(Extracted records)
- Opening Delimiter -

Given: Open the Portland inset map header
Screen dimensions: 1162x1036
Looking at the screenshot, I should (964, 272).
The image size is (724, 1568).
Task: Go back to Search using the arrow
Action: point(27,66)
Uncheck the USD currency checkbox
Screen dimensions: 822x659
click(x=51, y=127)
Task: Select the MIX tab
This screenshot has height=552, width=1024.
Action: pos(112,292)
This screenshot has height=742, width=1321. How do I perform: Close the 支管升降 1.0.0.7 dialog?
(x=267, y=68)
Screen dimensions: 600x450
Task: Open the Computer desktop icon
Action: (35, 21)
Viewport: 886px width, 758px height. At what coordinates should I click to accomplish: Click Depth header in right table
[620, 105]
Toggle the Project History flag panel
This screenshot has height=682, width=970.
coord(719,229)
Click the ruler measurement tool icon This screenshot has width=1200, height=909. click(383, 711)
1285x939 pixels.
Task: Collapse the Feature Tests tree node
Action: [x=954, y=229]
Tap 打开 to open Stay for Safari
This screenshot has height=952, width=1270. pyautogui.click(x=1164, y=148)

- Closing Delimiter -

All lines from the one that contains "Viewport: 886px width, 758px" to the end of the records above are to be copied exactly; leave out the rest.

Exercise solution —
Viewport: 886px width, 758px height. At what coordinates should I click to accomplish: Click Depth header in right table
[620, 105]
Toggle the Project History flag panel
This screenshot has height=682, width=970.
coord(719,229)
Click the ruler measurement tool icon This screenshot has width=1200, height=909. click(383, 711)
1285x939 pixels.
Task: Collapse the Feature Tests tree node
Action: [x=954, y=229]
Tap 打开 to open Stay for Safari
This screenshot has height=952, width=1270. pyautogui.click(x=1164, y=148)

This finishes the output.